On the Media co-host Bob Garfield critiques our image-obsessed media in The Washington Post: “On the altar of all-news-all-the-time has been sacrificed the permanence of history.”

“Kids can have a very wonderful relationship with ‘Arthur,’ but let’s face it: He’s an aardvark.” The Detroit Free Press ponders the absence of live humans on children’s television.

In a Miami Herald editorial, J-school ethicist Edward Wasserman writes that the BBC’s report on weapons of mass destruction may have been more accurate than the “sexed up” intelligence dossier that it discredited, but the Beeb’s handling of the controversial report was “just as heedless and arrogant as the politicos who were the targets of the broadcast.” [Via Media Bistro.]

Coonrod’s plan works: Cox will head CPB

Kathleen A. Cox will step up from chief operating officer of CPB, becoming the corporation’s first woman president July 1 [2004]. Robert T. Coonrod, president since 1997, said he recognized her as a good successor four years ago and groomed her for the job. The CPB Board announced Cox’s promotion Jan. 27. Coonrod will work with her at CPB until October and says he wants to find a new job after that.

TV Future Fund will die, but R&D thrust lives on at CPB

The Television Future Fund is dead, long live the Television Future Fund. CPB will discontinue the R&D fund this fall, redirecting about $4 million to public TV stations’ Community Service Grants for next fiscal year. The corporation has not decided the future of its Public Radio Public Service Competitive Fund, which gets some of its funding in a similar way. The decision on the TV fund not only aids hard-pressed station but also defuses a political time bomb.

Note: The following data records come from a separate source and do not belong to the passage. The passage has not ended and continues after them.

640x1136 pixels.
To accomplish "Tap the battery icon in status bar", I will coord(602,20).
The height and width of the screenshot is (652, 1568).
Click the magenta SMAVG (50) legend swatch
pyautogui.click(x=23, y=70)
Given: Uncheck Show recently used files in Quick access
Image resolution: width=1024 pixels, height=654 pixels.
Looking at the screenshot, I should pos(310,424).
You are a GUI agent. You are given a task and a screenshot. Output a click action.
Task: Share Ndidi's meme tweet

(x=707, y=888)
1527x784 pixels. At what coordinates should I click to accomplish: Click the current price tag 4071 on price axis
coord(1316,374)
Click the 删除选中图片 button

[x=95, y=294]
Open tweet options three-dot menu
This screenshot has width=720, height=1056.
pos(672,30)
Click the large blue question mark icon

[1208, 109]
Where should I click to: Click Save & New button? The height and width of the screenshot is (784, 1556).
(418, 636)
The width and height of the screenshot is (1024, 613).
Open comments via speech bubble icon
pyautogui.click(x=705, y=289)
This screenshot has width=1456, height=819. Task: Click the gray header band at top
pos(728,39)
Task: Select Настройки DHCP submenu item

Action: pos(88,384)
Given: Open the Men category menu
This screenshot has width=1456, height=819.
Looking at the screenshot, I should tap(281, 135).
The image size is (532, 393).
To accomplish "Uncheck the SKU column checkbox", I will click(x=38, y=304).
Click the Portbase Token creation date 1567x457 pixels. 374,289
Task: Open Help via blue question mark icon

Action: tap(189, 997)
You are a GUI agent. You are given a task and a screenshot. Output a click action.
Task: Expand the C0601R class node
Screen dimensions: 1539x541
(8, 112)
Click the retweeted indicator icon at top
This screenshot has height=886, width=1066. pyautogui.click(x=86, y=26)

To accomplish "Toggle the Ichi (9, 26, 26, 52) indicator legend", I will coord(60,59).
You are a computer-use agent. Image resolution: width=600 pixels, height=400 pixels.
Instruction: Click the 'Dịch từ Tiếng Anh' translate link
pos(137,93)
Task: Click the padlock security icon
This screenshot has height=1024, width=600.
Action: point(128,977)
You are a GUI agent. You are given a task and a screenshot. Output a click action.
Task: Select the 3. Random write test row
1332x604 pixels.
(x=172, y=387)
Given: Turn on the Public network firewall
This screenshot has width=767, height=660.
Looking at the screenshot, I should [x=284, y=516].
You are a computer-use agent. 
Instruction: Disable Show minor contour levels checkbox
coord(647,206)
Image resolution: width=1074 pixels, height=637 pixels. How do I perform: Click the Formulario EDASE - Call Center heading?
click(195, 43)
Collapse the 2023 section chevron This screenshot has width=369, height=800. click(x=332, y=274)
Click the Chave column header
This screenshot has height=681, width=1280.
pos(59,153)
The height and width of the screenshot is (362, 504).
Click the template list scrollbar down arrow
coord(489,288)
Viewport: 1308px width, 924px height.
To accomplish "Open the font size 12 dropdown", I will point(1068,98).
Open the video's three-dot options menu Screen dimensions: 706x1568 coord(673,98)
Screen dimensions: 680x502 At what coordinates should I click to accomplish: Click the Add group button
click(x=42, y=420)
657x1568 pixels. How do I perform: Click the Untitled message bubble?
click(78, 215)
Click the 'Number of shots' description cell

Some stations contend CPB reallocated money illegally to set up the Future Fund nine years ago.

“Despite Beyond the Color Line’s scholarly pedigree and A-list interviewees, it too often falls victim to that bland, earnest tone that dogs the PBS documentary.” Slate reviews Henry Louis Gates’ new PBS series on divisions within the African American community.

WGBH is negotiating with Boston city authorities for permission to cover part of its new headquarters with a”digital skin” of electronic images overlooking the Massachusetts Turnpike, the Boston Globe says. ‘GBH promises to be classy but the city fears others might not be. [Earlier article on WGBH’s new home.]